> **Your task**: In the listing below, tally each line that contains "carne". Reply with the total only.
** Entries supplied follows **
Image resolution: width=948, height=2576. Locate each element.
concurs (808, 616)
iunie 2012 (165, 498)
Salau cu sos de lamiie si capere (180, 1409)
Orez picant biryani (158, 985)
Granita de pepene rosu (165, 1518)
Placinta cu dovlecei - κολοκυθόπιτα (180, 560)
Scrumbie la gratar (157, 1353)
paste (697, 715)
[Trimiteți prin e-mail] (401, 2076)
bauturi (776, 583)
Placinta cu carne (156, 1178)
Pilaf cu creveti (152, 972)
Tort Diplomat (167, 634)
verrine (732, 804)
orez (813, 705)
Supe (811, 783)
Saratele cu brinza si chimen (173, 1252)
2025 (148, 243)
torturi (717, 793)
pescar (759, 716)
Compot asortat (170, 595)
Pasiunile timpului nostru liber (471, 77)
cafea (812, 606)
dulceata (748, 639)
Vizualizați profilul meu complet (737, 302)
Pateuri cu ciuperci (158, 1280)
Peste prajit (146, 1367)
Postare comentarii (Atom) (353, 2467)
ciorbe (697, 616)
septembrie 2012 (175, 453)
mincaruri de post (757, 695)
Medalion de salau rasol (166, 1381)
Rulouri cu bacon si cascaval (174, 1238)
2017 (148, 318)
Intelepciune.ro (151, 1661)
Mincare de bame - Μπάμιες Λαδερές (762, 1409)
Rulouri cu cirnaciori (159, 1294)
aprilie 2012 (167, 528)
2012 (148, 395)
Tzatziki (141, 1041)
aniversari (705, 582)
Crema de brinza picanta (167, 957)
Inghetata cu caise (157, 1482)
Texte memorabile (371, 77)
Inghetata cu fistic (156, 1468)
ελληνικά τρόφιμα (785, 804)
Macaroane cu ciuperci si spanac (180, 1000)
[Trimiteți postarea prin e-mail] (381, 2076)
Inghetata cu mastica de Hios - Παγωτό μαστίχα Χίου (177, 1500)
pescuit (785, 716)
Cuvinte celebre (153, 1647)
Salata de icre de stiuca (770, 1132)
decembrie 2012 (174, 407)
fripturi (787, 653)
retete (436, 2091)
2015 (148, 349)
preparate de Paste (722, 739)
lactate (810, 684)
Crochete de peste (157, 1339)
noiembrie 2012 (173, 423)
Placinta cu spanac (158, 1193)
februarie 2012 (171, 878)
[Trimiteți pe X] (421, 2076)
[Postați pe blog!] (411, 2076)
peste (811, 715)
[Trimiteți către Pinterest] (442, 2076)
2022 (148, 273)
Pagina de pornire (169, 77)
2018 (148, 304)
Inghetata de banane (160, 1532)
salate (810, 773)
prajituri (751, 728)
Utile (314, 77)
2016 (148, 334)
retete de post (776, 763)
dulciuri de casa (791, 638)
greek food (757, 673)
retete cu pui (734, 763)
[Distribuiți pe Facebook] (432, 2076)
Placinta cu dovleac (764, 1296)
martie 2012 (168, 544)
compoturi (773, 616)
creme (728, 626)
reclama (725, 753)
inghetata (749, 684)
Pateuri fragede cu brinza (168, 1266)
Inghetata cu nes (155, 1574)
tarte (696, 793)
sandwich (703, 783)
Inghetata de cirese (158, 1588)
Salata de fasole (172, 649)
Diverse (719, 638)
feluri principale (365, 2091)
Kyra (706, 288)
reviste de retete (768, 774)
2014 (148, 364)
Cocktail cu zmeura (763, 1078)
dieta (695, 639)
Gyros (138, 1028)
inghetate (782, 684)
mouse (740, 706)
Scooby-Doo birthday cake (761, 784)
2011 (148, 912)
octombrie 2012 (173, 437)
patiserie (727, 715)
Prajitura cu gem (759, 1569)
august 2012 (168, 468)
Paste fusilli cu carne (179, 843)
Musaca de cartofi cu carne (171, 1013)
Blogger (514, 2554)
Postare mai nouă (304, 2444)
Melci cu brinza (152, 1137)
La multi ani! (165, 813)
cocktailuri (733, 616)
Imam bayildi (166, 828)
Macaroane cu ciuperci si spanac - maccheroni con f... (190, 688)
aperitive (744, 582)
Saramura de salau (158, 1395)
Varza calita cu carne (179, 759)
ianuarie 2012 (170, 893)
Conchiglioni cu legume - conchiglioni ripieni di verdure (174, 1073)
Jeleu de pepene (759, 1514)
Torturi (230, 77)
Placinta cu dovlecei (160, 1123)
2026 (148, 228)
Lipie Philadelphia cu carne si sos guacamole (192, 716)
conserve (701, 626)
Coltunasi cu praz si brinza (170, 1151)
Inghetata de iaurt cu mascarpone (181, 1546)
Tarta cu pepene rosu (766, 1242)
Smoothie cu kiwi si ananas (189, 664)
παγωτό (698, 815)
** End of Entries supplied **
> **Expected answer**: 5